Tabela do IR: Governo concorda com a correção

Pela primeira vez o Ministério da Fazenda concordou em corrigir a tabela do Imposto de Renda.

Ontem, em audiência com os presidentes do Sindicato, José Lopez Feijóo, e da CUT, Luiz Marinho, o ministro Antonio Palocci garantiu que o índice de correção será conhecido dia 1º de junho.

“Não descansaremos até vir a correção”

Pela primeira vez o governo federal admitiu publicamente que concorda com a correção da tabela do Imposto de Renda.

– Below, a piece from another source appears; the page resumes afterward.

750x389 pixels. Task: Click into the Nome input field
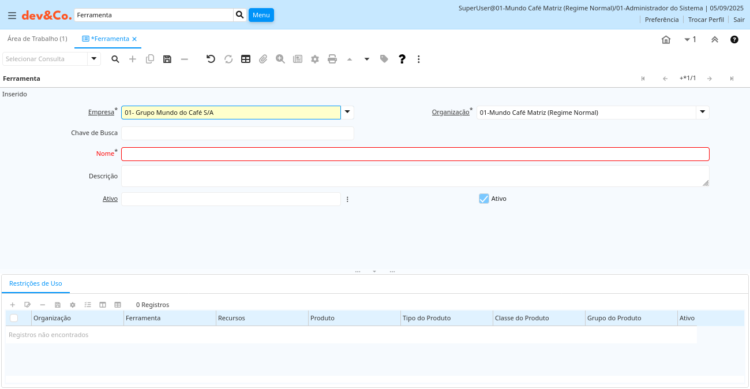click(x=415, y=154)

Segundo o presidente do Sindicato José Lopez Feijóo, que ontem esteve com o ministro da Fazenda, Antonio Palocci, o governo garantiu que até 1º de junho a proposta para a correção será conhecida. No próximo dia 19, técnicos da Receita Federal e técnicos dos sindicatos se encontram para estudar as várias propostas e definir o índice.

O movimento sindical atesta que de 1996 até março deste ano a tabela está defasada em 55,3% – 39,5% herdado do governo FHC e 11,32% acumulado nos 15 primeiros meses do governo Lula.

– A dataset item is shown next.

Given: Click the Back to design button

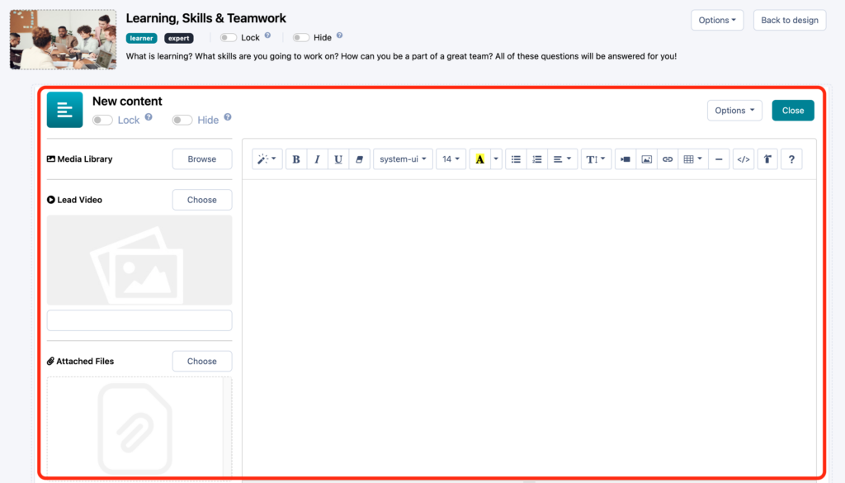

Segundo estudo da Subseção Dieese do nosso Sindicato, a correção em 11,32% faria com que o governo deixasse de arrecadar R$ 1,6 bilhões dos R$ 20 bilhões estimados para esse ano.

>> Câmara também apóia

Antes do encontro com Paloc-ci, Feijóo reuniu-se com o presidente da Câmara dos Deputados, João Paulo Cunha (PT-SP) a quem fez a mesma reivindicação e conseguiu um apoio importante para a luta.

João Paulo se comprometeu a pedir urgência constitucional para votação da matéria assim que a pauta da Câmara for desobstruída. “O povo, os metalúrgicos estão esperando isso. A Câmara e os deputados querem votar. Vamos trabalhar para votar. O presidente disse que queria isso”, afirmou o deputado em referência ao presidente Lula que, em visita a Mercedes-Benz, abriu espaço para discutir a correção da tabela. O parlamentar disse que pediu ao deputado Carlito Merss (PT-SC), urgência para análise das propostas de correção.

João Paulo afirmou que a decisão partiu do próprio presidente da República e cabe à Câmara agora cumprir seu papel. “O presidente disse que queria reajustar. Nós só estamos atendendo ao seu pedido”, afirmou.

Feijóo foi enfático ao dizer que os trabalhadores não descansarão enquanto não arrancar a correção da tabela.